Noiselessly the lines are cast off, and the flotilla, reaching the waters of the
Tennessee, silently descends the stream, keeping close to the right bank.
Then, at a given signal, it comes to the shore on the opposite bank, somewhat below the mouth of the
South Chickamauga — that river so painfully suggestive to the Army of the Cumberland, and the troubled waters of which still appear dyed with the blood of its best soldiers.
Two regiments, quickly landed, surprise the enemy.
Some of the boats, thus unloaded, will be used to throw over the
Chickamauga a bridge which will enable
Long's cavalry rapidly to gain the rear of the hostile army.

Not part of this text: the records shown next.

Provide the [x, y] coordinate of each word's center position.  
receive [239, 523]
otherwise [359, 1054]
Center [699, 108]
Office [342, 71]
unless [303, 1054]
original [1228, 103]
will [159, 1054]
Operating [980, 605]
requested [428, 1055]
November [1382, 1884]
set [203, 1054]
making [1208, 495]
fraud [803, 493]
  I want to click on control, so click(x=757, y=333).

Giles Smith lands, with equal good fortune, the rest of his brigade six hundred and fifty yards below the confluence.
Without losing a moment his soldiers begin the work which before daybreak will command the heads of the bridges, and they prepare on the shore, besides means of access, some landings for the steamboats.
Sherman, on the other hand, has moved forward, on the right bank of the river, all the artillery, yet silent, but ready with its fire to protect the crossing, and also
Lightburn's brigade, which, like
Giles A. Smith's, is under the orders of
Morgan L. Smith.
The three other divisions are under arms.